1 Mayıs 2003, Bingöl için sadece bir depremin değil, aynı zamanda emek ve dayanışma ruhunun gölgede kaldığı bir kırılma noktası oldu. 6.4 büyüklüğündeki deprem, 176 canı aldı, yüzlerce aileyi yasa boğdu ve Çeltiksuyu Yatılı Okulu’nun yıkıntıları altında çocuk hayalleri enkaza gömüldü. Bu felaket, Bingöl’de 1 Mayıs İşçi Bayramı’nı kutlama geleneğini adeta susturdu. 22 yıldır, emekçilerin hak mücadelesinin sembolü olan bu gün, yas ve anmaların gölgesinde geçiştirildi. Ancak bu sessizlik, sadece depremin bir sonucu değil; aynı zamanda siyasi iradenin ve demokratik kurumların bu günü yeniden canlandırma konusundaki isteksizliğinin bir yansıması.

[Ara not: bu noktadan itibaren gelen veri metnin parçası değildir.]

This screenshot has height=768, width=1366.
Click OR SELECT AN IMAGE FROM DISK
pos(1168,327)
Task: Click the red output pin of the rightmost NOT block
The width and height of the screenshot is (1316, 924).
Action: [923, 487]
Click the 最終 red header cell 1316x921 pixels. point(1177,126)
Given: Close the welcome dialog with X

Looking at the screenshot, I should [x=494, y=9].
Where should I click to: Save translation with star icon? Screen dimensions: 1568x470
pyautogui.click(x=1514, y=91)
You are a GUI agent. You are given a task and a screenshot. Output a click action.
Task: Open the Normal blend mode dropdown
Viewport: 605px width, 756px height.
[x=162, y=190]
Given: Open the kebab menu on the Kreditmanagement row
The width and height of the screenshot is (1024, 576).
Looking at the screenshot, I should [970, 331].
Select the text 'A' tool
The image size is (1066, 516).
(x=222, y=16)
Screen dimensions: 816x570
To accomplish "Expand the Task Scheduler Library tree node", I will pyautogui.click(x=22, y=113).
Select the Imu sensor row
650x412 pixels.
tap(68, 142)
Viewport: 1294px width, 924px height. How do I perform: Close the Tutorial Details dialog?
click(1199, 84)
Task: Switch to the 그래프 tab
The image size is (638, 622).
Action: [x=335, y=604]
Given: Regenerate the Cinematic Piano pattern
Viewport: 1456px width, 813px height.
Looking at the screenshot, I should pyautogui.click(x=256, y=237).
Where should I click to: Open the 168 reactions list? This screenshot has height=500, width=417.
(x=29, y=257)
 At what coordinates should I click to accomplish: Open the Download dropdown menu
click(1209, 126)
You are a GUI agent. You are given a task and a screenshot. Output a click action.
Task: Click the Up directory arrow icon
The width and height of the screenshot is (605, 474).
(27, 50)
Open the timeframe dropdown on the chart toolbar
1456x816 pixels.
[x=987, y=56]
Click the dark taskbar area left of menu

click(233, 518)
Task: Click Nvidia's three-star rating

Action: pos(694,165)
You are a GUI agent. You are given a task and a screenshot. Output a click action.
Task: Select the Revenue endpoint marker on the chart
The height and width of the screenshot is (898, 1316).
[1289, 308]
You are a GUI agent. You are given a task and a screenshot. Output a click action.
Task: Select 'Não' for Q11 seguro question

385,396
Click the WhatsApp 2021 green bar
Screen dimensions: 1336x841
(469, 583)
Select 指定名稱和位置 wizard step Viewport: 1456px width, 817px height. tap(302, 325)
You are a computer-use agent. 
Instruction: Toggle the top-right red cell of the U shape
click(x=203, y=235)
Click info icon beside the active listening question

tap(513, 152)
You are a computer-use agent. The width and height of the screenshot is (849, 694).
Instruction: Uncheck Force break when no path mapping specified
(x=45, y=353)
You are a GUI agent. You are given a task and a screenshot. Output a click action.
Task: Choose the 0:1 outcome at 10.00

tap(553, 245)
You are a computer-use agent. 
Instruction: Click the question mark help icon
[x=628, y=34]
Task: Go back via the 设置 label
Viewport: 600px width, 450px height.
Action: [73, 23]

1 Mayıs, dünya çapında işçilerin alın teriyle yoğrulmuş bir mücadele günüdür. Emeğin onurunu, dayanışmanın gücünü ve adalet arayışını temsil eder. Bingöl’de ise bu anlam, depremin yarattığı travmanın ardından adeta unutulmaya terk edildi. İktidar, bu sessizliği avantaja çevirdi. Anmalarla yetinen bir yaklaşım, emekçilerin taleplerini, hak arayışlarını ve örgütlü mücadelesini görünmez kıldı. Yas, elbette saygıyla anılmalı; ancak 1 Mayıs’ın ruhu, sadece kaybı hatırlamak değil, yaşamı ve emeği yüceltmektir.
Daha vahimi, demokratik kurumların ve sivil toplumun bu sessizliğe karşı yeterince ses yükseltmemesi oldu. Sendikalar, meslek örgütleri ve halk inisiyatifleri, 1 Mayıs’ı Bingöl’de yeniden bir mücadele ve dayanışma gününe dönüştürmek için etkili bir çaba göstermedi. Bu tembellik, iktidarın işine yaradı; çünkü emekçilerin bir araya gelip haklarını haykırdığı bir gün, mevcut düzenin konforunu sarsabilirdi. Demokratik kurumların bu oyuna seyirci kalması, adeta iktidarın ekmeğine yağ sürdü.
Oysa 1 Mayıs, Bingöl’ün emekçileri için de bir umut ışığı olabilir. Depremin yaralarını sarmak, sadece binaları yeniden inşa etmekle değil, toplumsal dayanışmayı ve emeğin değerini yüceltmekle mümkün. Bingöl’ün işçileri, köylüleri, yoksulları; alın teriyle yaşam mücadelesi veren herkesi bir araya getirecek bir 1 Mayıs, hem depremin izlerini silmek hem de adalet arayışını güçlendirmek için bir fırsat. Bu, aynı zamanda, genç nesillere emeğin onurunu ve dayanışmanın gücünü öğretme şansı.
Artık bu sessizliği kırmanın vakti geldi. Demokratik kurumlar, sendikalar ve halk inisiyatifleri, 1 Mayıs’ı Bingöl’de yeniden bir emek ve mücadele bayramına dönüştürmek için adım atmalı. Sokaklarda, meydanlarda, depremin anısını saygıyla yâd ederek ama aynı zamanda geleceğe umutla bakarak kutlamalar yapılmalı. Emeğin hakkı, adaletin sesi yükselmeli. Çünkü 1 Mayıs, sadece bir gün değil; işçinin, emekçinin, ezilenin onurudur. Bingöl, bu onuru yeniden kucaklamalı; ne depremin gölgesi ne de iktidarın gölgesi bu ruhu söndürmemeli.
“Kirlenmiş bir zihin, gerçeği çarpıtır.” Gerçek, emekle, dayanışmayla, mücadeleyle inşa edilir. 1 Mayıs, bu gerçeğin bayrağıdır. Bingöl’de o bayrağı yeniden yükseltelim.